## Yönergeler
1) İstanbul Kadın Buluşması haberine göre kadınlar hangi mekânda bir araya geldi?
2) İstanbul Kadın Buluşması haberinde kadınların bu buluşmada hedef belirleyip yol ve yöntem tartışacak olmasının gerekçesini bir ila üç cümleyle açıklayın.
3) Lütfen İstanbul Kadın Buluşması haberini son cümlesinin ardından devam ettirerek yazın.

İstanbul Kadın Buluşması gerçekleşiyor: İsyanımız değiştirecek
Kadınlar Birlikte Güçlü'nün İstanbul buluşmasında bir araya gelen kadınlar, erkek egemenliğinin her türlü saldırısına karşı beş yıldır sokakta, soluksuz direnişte olduklarını vurguladı. Önümüzdeki dönemin daha özel olduğunu belirterek bir araya gelen kadınlar, 14 Mayıs'ta yapılacak seçimlerin yanı sıra, erkek egemenliğine, AKP-MHP faşist iktidarına karşı hayatlarını ve haklarını savunmak, korumak için hedeflerini belirleyecek, yol ve yöntemleri somutlaştıracak tartışmalar yapacak.
Kadınlar Birlikte Güçlü'nün (KBG) İstanbul kadın buluşmasında çok sayıda kadın bir araya geldi. "Kadınların isyanı değiştirecek" şiarıyla Şişli'de bulunan Nazım Hikmet Kültür Merkezinde bir araya gelen kadınlar, kadın forumununda önümüzdeki dönem mücadele perspektiflerini tartışıyor.
Halkların Demokratik Partisi (HDP) Milletvekili Züleyha Gülüm'ün de aralarında olduğu çok sayıda kadın örgütü temsilcisi forumdan saatler önce kültür merkezine geldi, türkülerle bekleyişini sürdürdü.

## Verilen Malzeme
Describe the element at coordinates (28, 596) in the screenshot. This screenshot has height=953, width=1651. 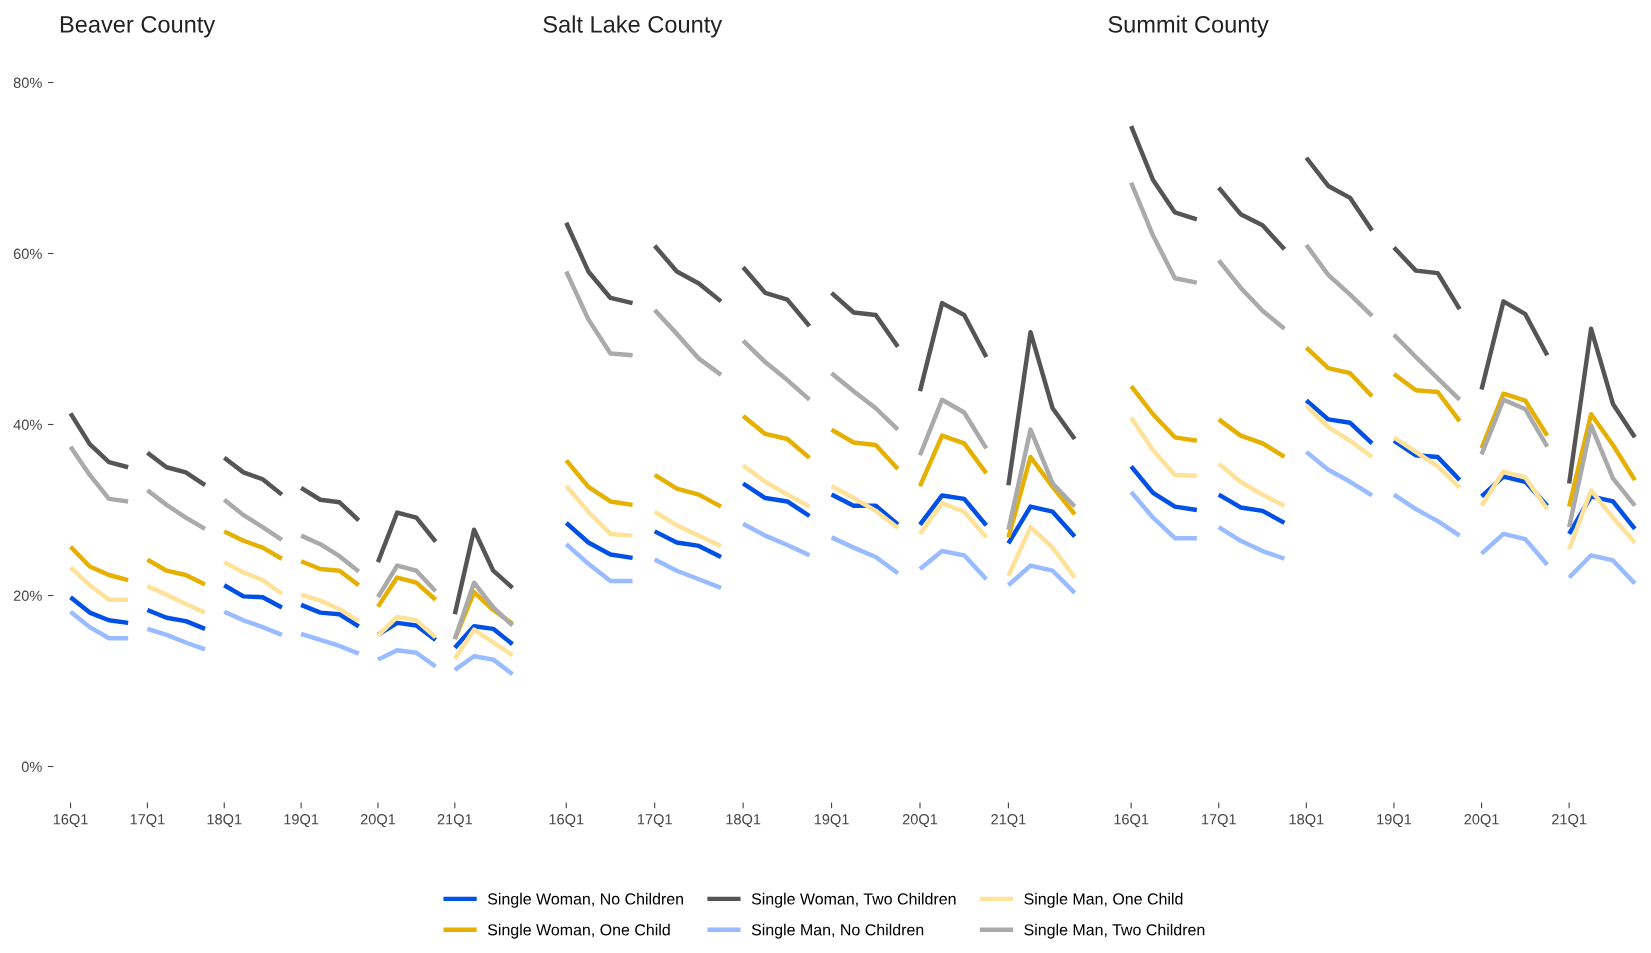
I see `y-tick-label: 20%` at that location.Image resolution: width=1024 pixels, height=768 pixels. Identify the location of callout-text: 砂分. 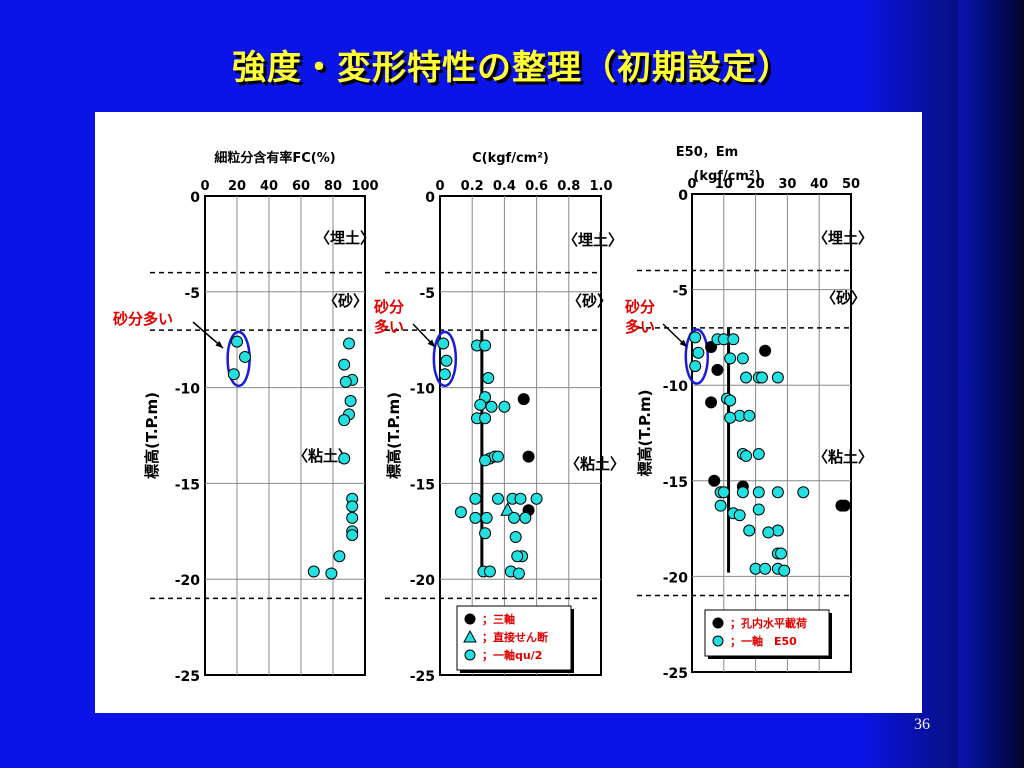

## Görev Yanıtları
1) Şişli'deki Nazım Hikmet Kültür Merkezinde.

2) Kadınlar önümüzdeki dönemin daha özel olduğunu belirterek bir araya geldi. Bu yüzden 14 Mayıs seçimlerinin yanı sıra erkek egemenliğine ve AKP-MHP faşist iktidarına karşı hayatlarını ve haklarını savunmak, korumak için hedeflerini belirleyecek tartışmalar yapacaklar.

3)
KADINLAR BİRLİKTE GÜÇLÜ: İSYANIMIZ DEĞİŞTİRECEK
Forumun gerçekleştiği kültür merkezine çıkan yollar sağlı-sollu mor bayraklarla donatılırken "Kadınların isyanı değiştirecek", "Erkek öldürüyor, devlet koruyor", "Emeğimizi sömüren devlet, erkeğe isyan", "LGBTi+'yız özgürüz", "İstanbul Sözleşmesinden vazgeçmiyoruz", "Erkek şiddetine kadınlar birlikte güçlü", "Çocuk istismarı AK-lanamaz", "Diyanet, cemaat, tarikat hayatımızdan elini çek", "Hayatımız bizim kutsal aileniz sizin olsun", "Kürtaj haktır" yazılı pankartlar elle dikilerek oluşturulan devasa pankart salona asıldı. "Ayrımcı anayasa değişikliğine tartışmasız hayır" pankartının da asıldığı salonda, "Kadınlar Birlikte Güçlü İstanbul Buluşması 2023" bez dövizin olduğu hatıra panosuna da kadınlar notlarını iliştirdi.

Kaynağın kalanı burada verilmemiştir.